Tonight on NBC, we are saying farewell to a series in ‘Dracula” that came on the network with plenty of hype. This was a retelling of one of the most-iconic stories of all time, though thrown into a European setting and with a tone that felt often very much like “Mr. Selfridge”: slower paced but with a lot of promise.
However, the ratings for this series were not exactly something that most networks would want to sink their teeth into. There are a number of shows that air on The CW that draw better numbers than “Dracula” at the moment, and also had a great deal more attention. This came after the show premiered to some pretty solid numbers, but could not really build on them moving forward. One of the reasons why the numbers fell is simply because the show did not deliver what many were expecting. Rather than it being a very intense and action-packed story, it was more of a slow-moving drama about business. At times, the vampire element of it felt secondary, which is something that “Dracula” fans would’ve known going into this story as he was never a vampire that rampaged… he was a man that had deeper passions outside of drinking blood.
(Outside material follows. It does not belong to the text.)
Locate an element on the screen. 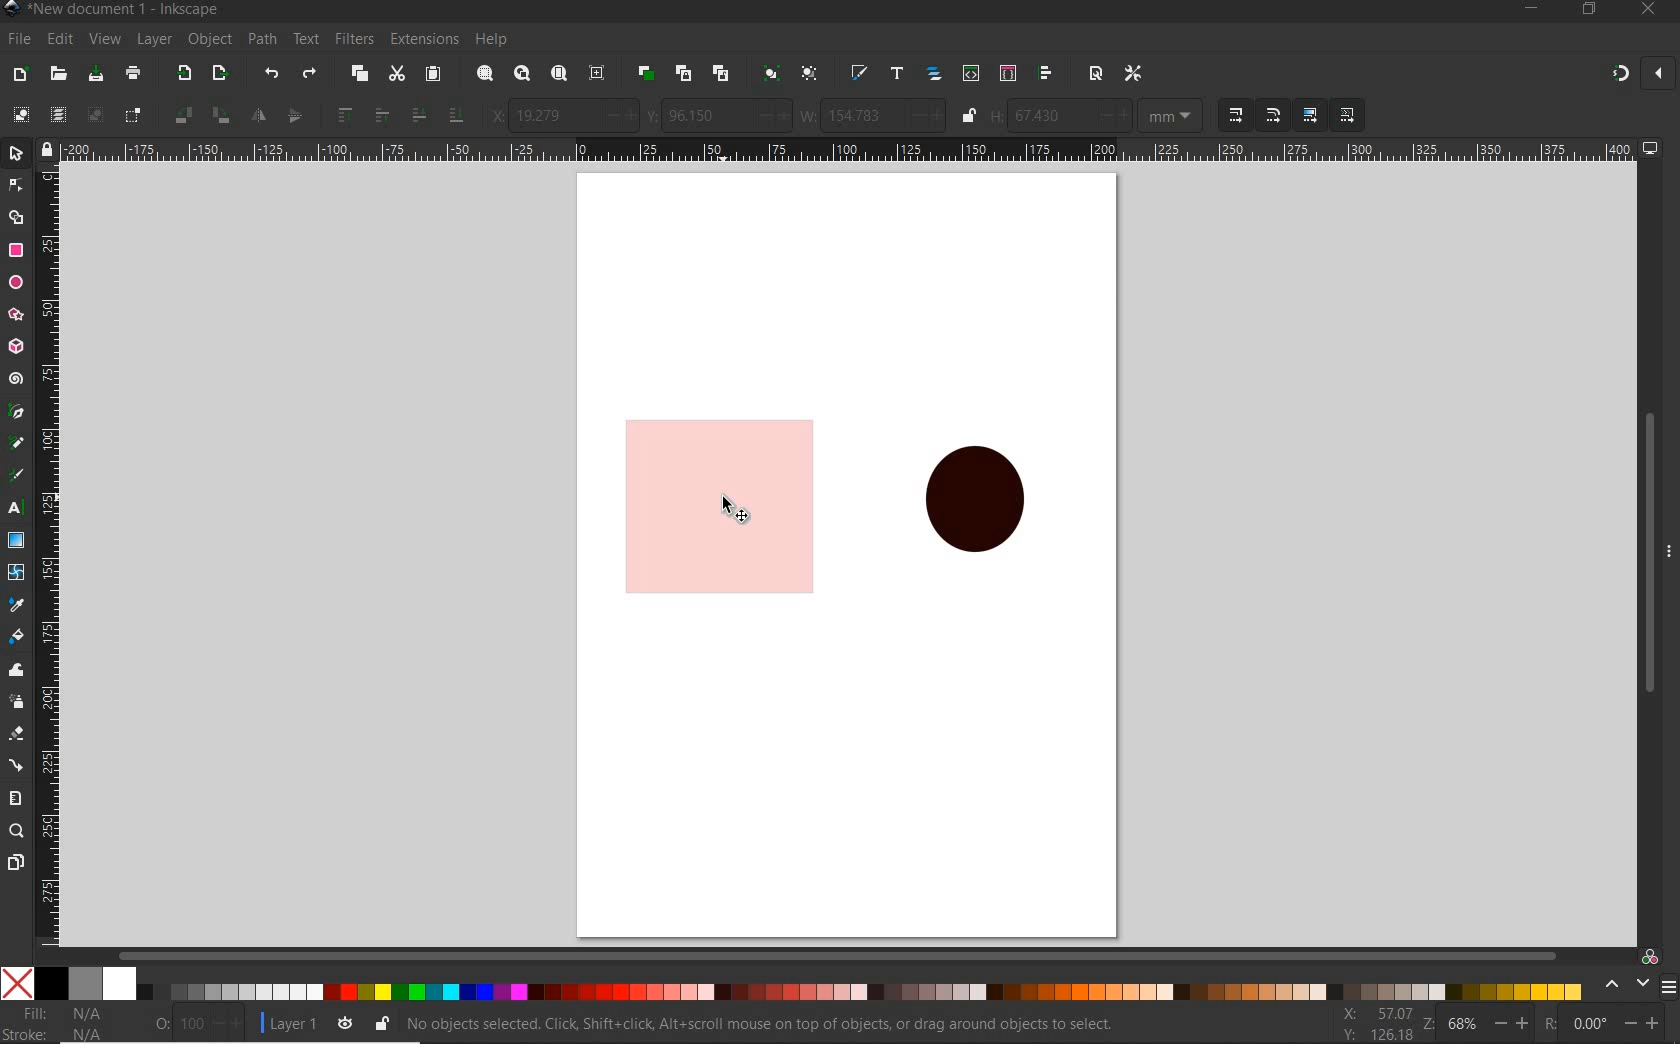  file name is located at coordinates (130, 10).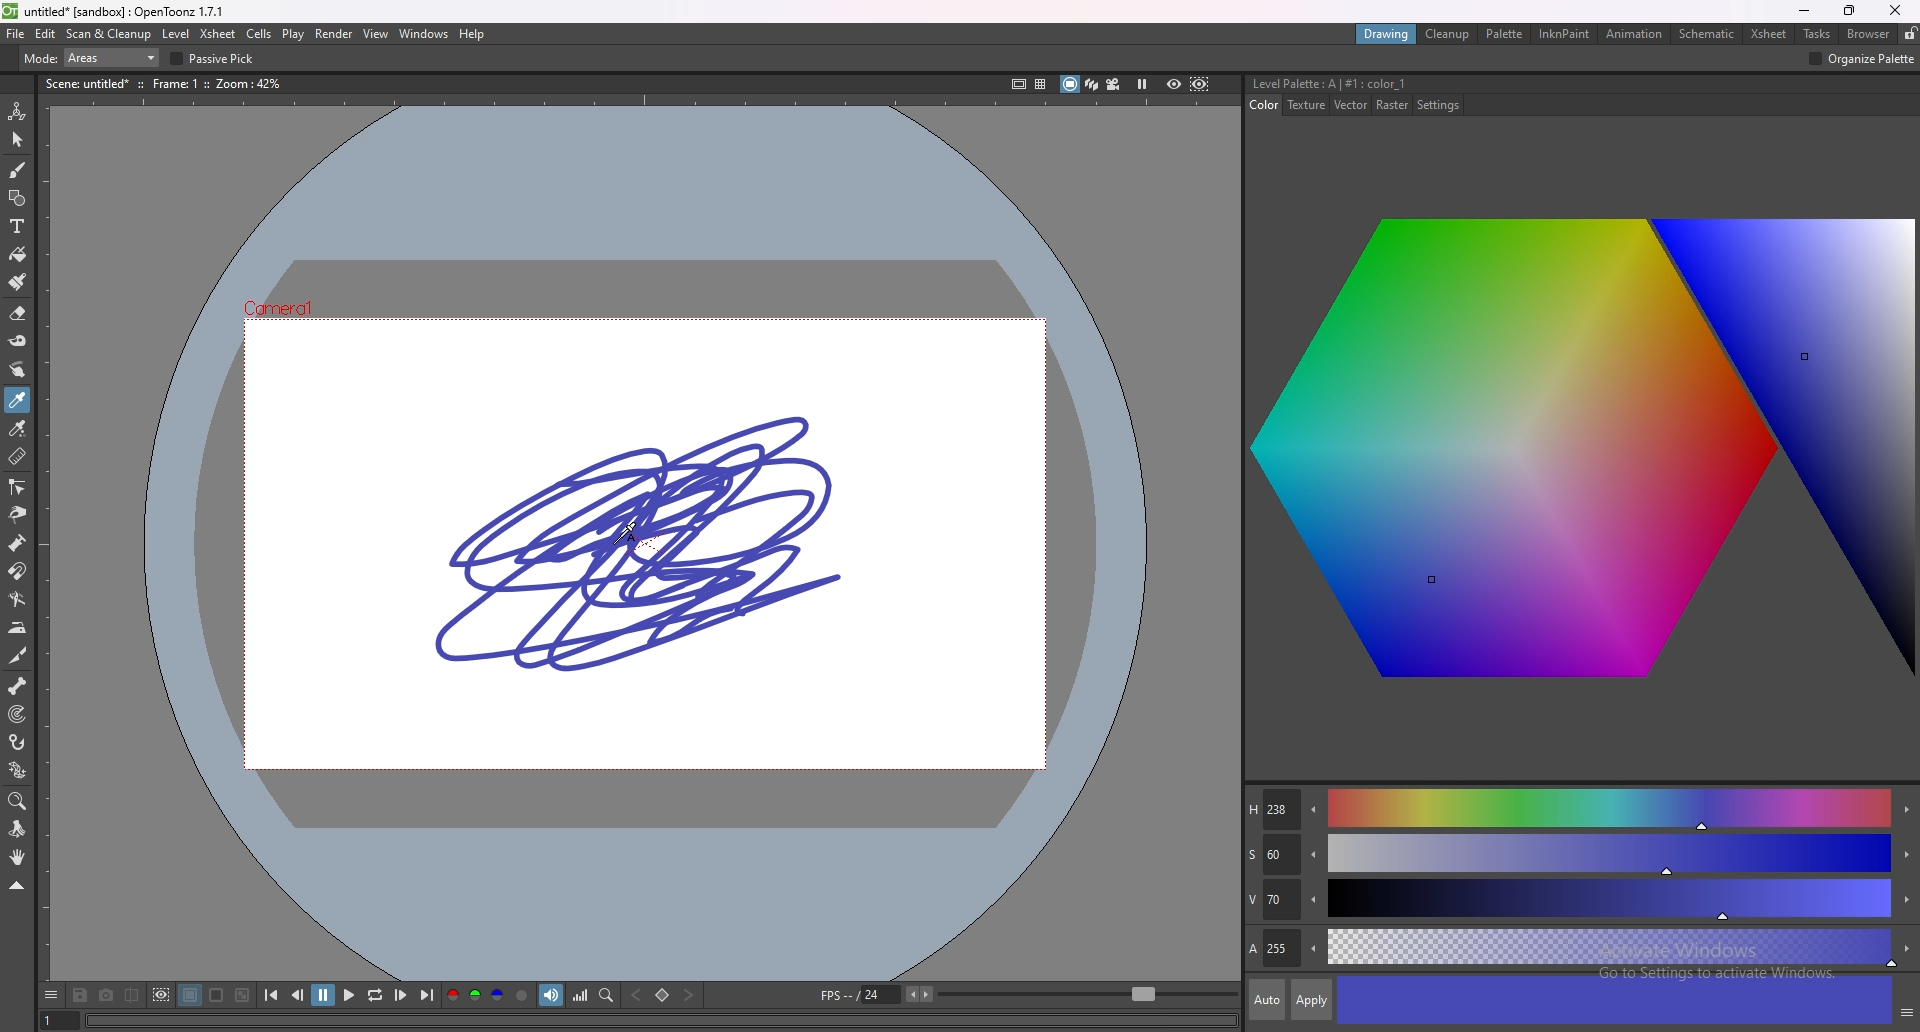 The height and width of the screenshot is (1032, 1920). I want to click on previous, so click(297, 995).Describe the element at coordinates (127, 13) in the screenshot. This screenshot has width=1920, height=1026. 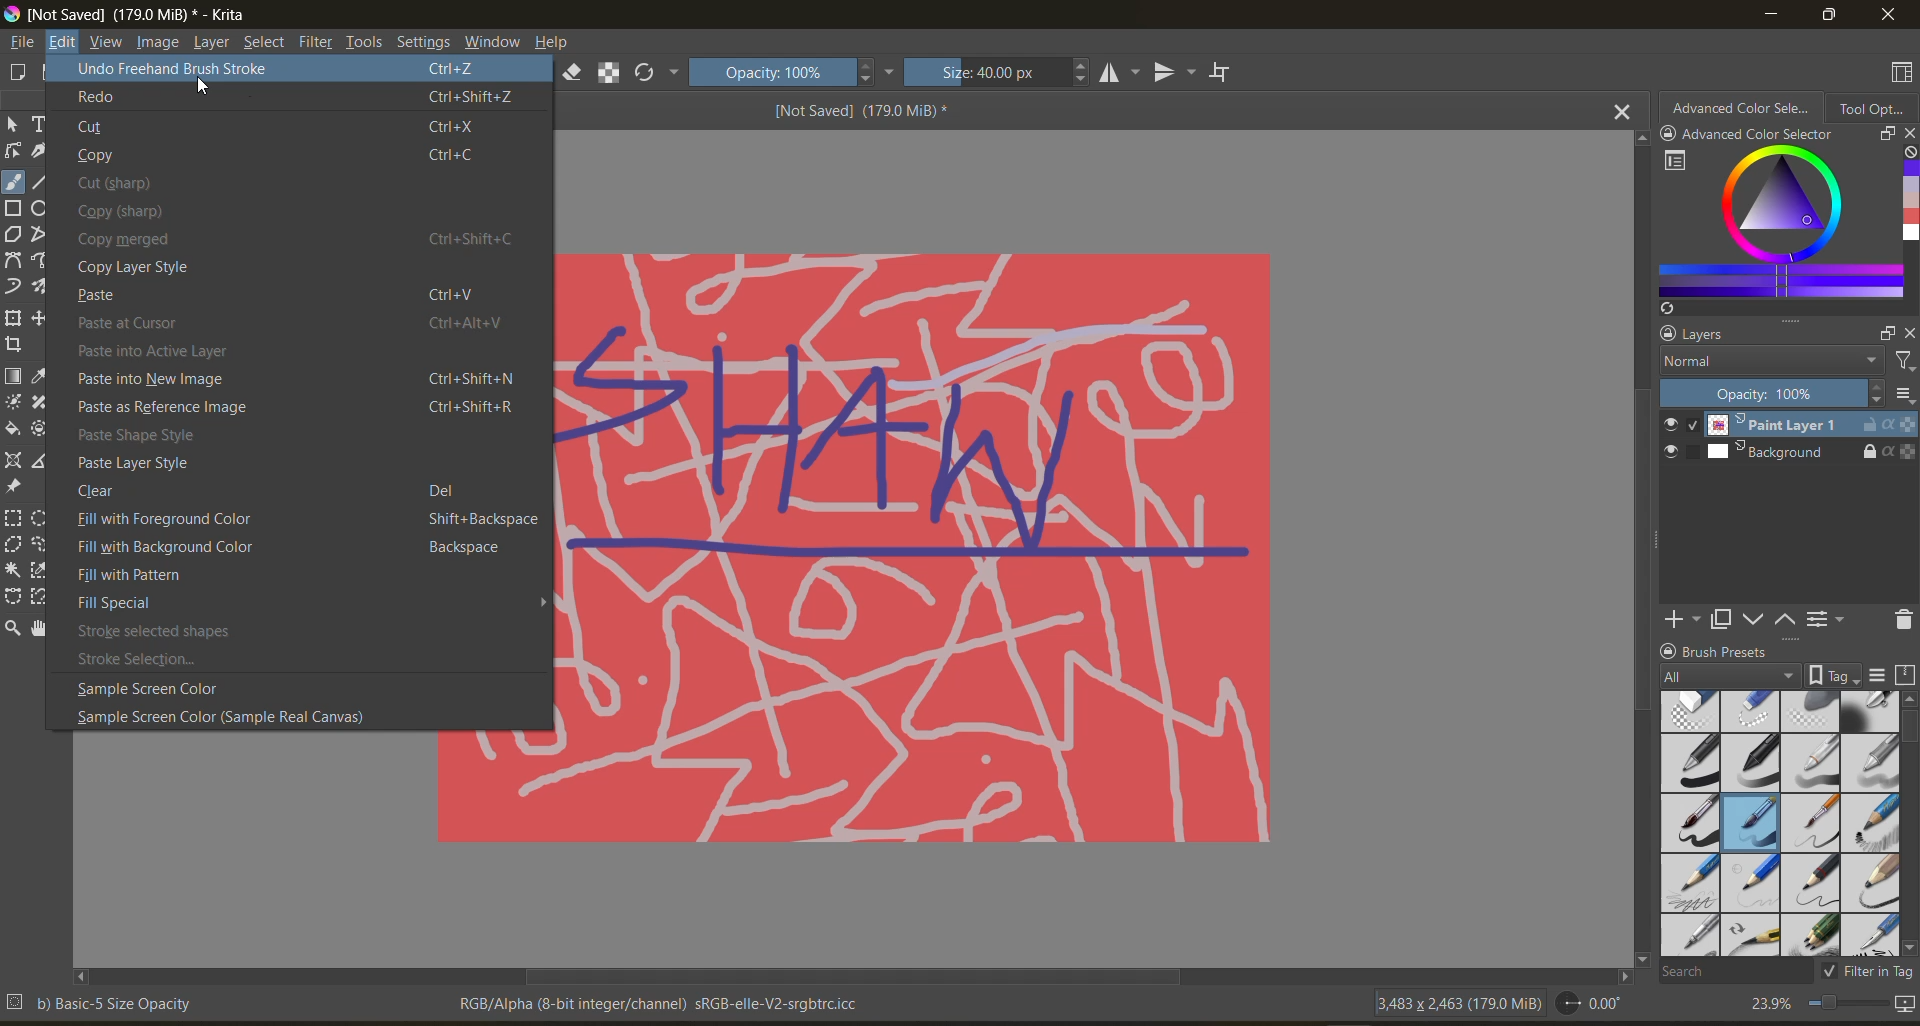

Is there a chance that the show could actually come back still for a second season? The nature of it as a co-production does make it a little cheaper for NBC to produce than a number of its other shows, so this is something positive for the network to think about when it comes to a renewal. Unfortunately, there are also some other problems:
1. This series was long billed as a limited event, and probably would have only been renewed with some huge numbers.
2. Some of the cast of the show have assumed that the show was going to follow this model. Jonathan Rhys Meyers and Jessica de Gouw should have no problem at all getting some more work after this.
At this point it is best to expect tonight to be the end of the story, because while it is a less expensive project for the network to produce, the ratings aren’t high enough to more than likely keep it around.
But, let’s look at the other side of the coin here for a second. How could it get renewed? There are at least a few reasons to still have a sliver of hope.
1. It could be somewhat cost-effective since not all of the production money is on NBC.
2. It may prove to have a longer shelf life, especially if people start to hear more about the show with adjusted expectations as to what it really is.
3. Finally, NBC may not have anything else in pilot season worthy of its spot. We don’t really know if “Hannibal” is going to be able to fare any better at all.